Another challenge of implementing NIST CSF is that the framework itself is not one-size-fits-all. This means that what would work regarding implementation for one organization may not work for others.
A relatively recent survey has determined that some of the key challenges organizations face regarding implementation are automation and staffing challenges. The survey revealed that over 50% of organizations have a cybersecurity program that is less than 25% automated, with less than 10% reporting more than 75% automation. Around 50% say their cybersecurity program is understaffed and around 100% believe the scope of their role will grow over time.
In another study conducted by the Government Accountability Office (GAO) in 2018, organizations reported challenges associated with implementation. The four major challenges were:
- Limited resources available to commit to implementation
- Lack of knowledge and skills necessary to successfully implementing NIST CSF
- Pre-existing regulatory and other industry-related requirements inhibit implementation
- Other organization-related priorities taking precedence over NIST CSF adoption and implementation
As you can see, implementing NIST CSF is not without its challenges. With that said, these challenges should not make implementing the framework prohibitively impossible — although it may take some adjusting for an organization that is faced with these challenges.
Best practices
While best practices are baked into the framework core, the following are some proactive best practices you can take to help deal with these challenges.
Understand your organization
To help deal with the challenges above, an organization needs to fully understand its needs and how the framework can fit the organization first and foremost. This requires a close examination of an organization’s unique needs as well as an understanding that the open-endedness was intended to help the framework fit as many organizations as possible.

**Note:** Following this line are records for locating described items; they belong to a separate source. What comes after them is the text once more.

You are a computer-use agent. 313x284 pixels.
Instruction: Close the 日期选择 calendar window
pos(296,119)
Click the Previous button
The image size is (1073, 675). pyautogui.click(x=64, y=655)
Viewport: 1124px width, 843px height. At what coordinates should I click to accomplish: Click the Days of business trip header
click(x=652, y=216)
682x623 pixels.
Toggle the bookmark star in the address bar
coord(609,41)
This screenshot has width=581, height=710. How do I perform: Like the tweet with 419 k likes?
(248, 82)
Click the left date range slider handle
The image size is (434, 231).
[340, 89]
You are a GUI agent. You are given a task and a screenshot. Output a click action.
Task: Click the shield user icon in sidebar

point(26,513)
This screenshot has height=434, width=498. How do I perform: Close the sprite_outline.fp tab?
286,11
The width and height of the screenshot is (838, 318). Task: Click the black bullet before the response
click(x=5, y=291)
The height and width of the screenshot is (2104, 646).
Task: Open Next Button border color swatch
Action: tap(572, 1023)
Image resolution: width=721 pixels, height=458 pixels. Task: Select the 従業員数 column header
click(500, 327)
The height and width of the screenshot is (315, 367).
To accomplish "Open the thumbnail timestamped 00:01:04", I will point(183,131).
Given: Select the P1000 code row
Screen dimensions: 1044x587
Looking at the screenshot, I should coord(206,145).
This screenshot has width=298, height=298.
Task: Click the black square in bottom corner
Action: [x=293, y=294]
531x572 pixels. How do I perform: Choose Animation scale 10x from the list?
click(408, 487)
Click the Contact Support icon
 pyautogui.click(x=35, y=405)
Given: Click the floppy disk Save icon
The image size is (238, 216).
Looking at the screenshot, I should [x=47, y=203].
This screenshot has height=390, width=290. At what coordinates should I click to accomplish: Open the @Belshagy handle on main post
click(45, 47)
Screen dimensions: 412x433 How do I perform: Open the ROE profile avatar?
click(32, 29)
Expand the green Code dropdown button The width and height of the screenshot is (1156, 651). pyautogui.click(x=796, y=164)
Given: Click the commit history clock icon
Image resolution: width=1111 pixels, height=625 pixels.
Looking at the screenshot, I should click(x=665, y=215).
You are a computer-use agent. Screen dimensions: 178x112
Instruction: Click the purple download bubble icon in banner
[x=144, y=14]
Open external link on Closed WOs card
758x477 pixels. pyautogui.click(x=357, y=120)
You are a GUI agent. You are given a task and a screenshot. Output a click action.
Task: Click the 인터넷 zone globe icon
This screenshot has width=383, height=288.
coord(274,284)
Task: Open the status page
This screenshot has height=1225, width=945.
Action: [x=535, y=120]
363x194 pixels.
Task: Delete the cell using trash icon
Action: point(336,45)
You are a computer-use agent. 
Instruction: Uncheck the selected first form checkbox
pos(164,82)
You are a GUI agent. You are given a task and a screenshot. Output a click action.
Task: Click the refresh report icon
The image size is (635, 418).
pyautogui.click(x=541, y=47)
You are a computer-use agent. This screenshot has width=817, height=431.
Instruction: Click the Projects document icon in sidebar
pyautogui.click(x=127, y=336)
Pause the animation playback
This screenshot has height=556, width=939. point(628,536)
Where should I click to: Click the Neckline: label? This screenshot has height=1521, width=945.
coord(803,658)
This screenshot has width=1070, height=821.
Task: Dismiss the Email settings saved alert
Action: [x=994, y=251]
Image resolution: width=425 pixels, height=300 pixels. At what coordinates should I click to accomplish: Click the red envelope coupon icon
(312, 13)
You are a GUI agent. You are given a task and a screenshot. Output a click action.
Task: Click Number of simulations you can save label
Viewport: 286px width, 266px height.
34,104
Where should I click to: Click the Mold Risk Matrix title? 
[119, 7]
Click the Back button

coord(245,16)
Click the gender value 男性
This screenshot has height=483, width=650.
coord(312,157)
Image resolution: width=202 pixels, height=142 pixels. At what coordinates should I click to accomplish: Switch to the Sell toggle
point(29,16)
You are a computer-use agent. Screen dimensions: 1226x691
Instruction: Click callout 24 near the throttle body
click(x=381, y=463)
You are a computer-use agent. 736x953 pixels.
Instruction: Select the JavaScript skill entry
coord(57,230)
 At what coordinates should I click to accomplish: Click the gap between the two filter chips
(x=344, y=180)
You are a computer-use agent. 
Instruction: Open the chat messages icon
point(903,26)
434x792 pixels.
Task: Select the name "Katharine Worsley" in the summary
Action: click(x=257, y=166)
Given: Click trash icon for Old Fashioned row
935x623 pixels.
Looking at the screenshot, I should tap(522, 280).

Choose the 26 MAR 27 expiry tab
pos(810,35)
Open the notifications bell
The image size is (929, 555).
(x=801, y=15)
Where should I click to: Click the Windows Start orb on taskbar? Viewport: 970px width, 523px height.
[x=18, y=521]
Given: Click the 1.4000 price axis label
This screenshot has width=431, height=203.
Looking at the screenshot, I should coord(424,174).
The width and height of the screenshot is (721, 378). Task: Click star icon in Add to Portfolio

Every organization faces different threats, vulnerabilities and risk tolerances and NIST CSF is designed to account for these unique challenges by virtue of its open-endedness.
Automate!
Automation increases an organization’s ability to respond to threats as well as to confidently report to their Board about their cybersecurity posture and provides an overall strong cybersecurity foundation.
A commonly-reported challenge by organizations that have implemented NIST CSF is the challenge of establishing an automated risk and compliance program and many still rely mostly on manual processes. In fact, it is worth stating again that over 50% of organizations in a recent study indicated that their NIST CSF implementation is less than 25% automated. Organizations that automate as many NIST CSF processes as possible will experience a more efficient implementation.
Prioritization
Another commonly-recurring theme in the challenges is that many organizations do not give their implementation of the framework the proper prioritization it deserves. This manifests as a lack of necessary resources allocated toward it, leading to an ineffective implementation.
It rests on the shoulders of IT and information security leadership to communicate to VIPs in the organization just how important NIST CSF can be to your organization in these situations. If you are in these shoes, double down on making your voice heard by organization leadership and you will have a better chance of having your implementation receive the resources it deserves.
Sometimes organizations forgo giving prioritization to NIST CSF because other organization-related priorities are deemed more important. In this case, you should communicate more with organization leadership about just how important the framework is to your organization. Even if an immediate reprioritization does not happen, it will keep the idea fresh in their minds, which may develop into giving more priority to the framework.
Talent acquisition
Not having the right talent and knowledge to successfully implement NIST CSF is another common challenge. Organizations should put effort into attracting the right talent that has specialized experience and talent related to NIST CSF implementation. This can be from traditional job postings or even from plucking talent from other organizations that have had success with implementation.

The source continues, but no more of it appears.